As we have seen ABM is not new, there have been a number of applications of agent based approaches over the last decades, and the approach itself has evolved. Table 1 summarises the most relevant applications to the environmental and human health field. The table also includes papers that are appropriate in terms of movement of humans.

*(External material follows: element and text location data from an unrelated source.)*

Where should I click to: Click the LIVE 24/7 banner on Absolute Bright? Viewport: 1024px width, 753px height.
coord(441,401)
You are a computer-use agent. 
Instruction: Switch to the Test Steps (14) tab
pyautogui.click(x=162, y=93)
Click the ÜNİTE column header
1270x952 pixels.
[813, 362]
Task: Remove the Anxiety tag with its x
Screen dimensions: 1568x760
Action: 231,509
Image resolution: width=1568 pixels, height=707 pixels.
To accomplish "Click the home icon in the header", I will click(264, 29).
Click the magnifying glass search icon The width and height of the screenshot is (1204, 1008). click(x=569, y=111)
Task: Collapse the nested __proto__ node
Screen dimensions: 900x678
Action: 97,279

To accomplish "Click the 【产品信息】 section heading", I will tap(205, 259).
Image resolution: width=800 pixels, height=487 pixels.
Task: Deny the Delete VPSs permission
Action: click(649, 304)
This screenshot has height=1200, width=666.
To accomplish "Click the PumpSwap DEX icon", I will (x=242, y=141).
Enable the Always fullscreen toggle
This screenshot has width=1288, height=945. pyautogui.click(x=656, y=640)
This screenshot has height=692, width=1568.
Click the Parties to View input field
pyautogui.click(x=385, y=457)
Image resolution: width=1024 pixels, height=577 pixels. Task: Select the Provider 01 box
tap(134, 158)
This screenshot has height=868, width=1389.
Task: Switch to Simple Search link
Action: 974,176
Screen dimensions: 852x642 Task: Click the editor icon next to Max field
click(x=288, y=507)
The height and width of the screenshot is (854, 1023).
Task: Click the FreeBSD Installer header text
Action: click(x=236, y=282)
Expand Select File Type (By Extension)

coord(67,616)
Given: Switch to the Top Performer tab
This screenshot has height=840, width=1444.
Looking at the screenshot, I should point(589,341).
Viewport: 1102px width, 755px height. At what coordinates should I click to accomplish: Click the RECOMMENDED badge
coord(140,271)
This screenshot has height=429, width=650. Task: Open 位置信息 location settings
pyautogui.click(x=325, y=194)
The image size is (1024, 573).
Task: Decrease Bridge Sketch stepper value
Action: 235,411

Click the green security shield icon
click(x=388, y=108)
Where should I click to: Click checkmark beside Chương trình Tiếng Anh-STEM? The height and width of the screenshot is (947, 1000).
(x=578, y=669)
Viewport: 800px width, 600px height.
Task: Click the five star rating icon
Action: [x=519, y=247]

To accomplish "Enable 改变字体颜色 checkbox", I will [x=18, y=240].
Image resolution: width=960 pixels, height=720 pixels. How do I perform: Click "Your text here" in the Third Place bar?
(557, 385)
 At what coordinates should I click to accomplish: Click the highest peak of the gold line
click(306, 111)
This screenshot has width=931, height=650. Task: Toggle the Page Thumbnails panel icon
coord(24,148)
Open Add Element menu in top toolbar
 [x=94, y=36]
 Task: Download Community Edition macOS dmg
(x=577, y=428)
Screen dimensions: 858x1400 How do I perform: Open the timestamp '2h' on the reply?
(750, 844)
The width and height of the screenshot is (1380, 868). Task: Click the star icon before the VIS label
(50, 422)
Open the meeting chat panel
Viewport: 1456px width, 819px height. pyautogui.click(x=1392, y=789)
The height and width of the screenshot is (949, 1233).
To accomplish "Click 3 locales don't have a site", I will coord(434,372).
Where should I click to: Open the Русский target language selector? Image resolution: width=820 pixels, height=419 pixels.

Table 1    Sample of relevant environmental applications using ABM
Application Summary Reference/link
Movement of people around streets and within buildings Using different examples: Tate Gallery and Notting Hill Carnival the movement of people as agents is modelled. Different approaches for modelling movement such as stepwise and random walk are used. Batty, 2003[4]

www.casa.ucl.ac.uk/working_papers/paper61.pdf

Fibrosis in the lung Using ABM to replicate the degeneration of lung tissue from exposure to particulate matter. Brown et al., 2011[5]
Appropriate software for city-based movement Three agent modelling software are evaluated to understand the most appropriate approach for simulating agent movement in cities; seven criteria are applied and three case studies are used to test the approach: evacuation, neighbourhood development and trip origin. Crooks et al, 2008[6]

www.discovery.ucl.ac.uk/15174/1/15174.pdf

Car driver behaviour The response of car drives to real-time information is studied using a hypothetical commute and by feeding in travel information and seeing their response. Dia et al., 2002[7]
Agent based pedestrian model Development of the code STREETS which enables pedestrian movement to be simulated. Schelhorn et al., 1999[8]

www.casa.ucl.ac.uk/streets.pdf

Farming How different aspects of farming (technology, economics, environmental change and policy interventions) affect a community of farmers and their output. Schreinemachers and Berger, 2011[9]
Water resource allocation Linkage of a groundwater model to ABM systems is described and an example represented. Castilla-Rho et al., 2015[10]

References

  1. Macal, C M, and North, M J. 2010. Tutorial on agent-based modelling and simulation. Journal of simulation, 4(3), 151–162.
  2. Farmer, J D, and Foley, D. 2009. The economy needs agent-based modelling. Nature, 460(7256), 685–686.
  3. Filatova, T, Verburg, P H, Parker, D C, and Stannard, C A. 2013. Spatial agent-based models for socio-ecological systems: challenges and prospects. Environmental modelling & software, 45, 1–7.
  4. Batty, M. 2003. Agent-based pedestrian modelling. Advanced spatial analysis: The CASA book of GIS, 81.
  5. Brown, B N, Price, I M, Toapanta, F R, DeAlmeida, D R, Wiley, C A, Ross, T M, and Vodovotz, Y. 2011. An agent-based model of inflammation and fibrosis following particulate exposure in the lung. Mathematical biosciences, 231(2), 186–196.
  6. Crooks, A, Castle, C, and Batty, M. 2008. Key challenges in agent-based modelling for geo-spatial simulation. Computers, Environment and Urban Systems, 32(6), 417–430.
  7. Dia, H. 2002. An agent-based approach to modelling driver route choice behaviour under the influence of real-time information. Transportation Research Part C: Emerging Technologies, 10(5), 331–349.
  8. Schelhorn, T, O'Sullivan, D, Haklay, M, and Thurstain-Goodwin, M. 1999. STREETS: An agent-based pedestrian model.
  9. Schreinemachers, P, and Berger, T. 2011. An agent-based simulation model of human–environment interactions in agricultural systems. Environmental Modelling & Software, 26(7), 845–859.
  10. Castilla-Rho, J C, Mariethoz, G, Rojas, R, Andersen, M S, and Kelly, B F J. 2015. An agent-based platform for simulating complex human–aquifer interactions in managed groundwater systems. Environmental Modelling & Software, 73, 305–323.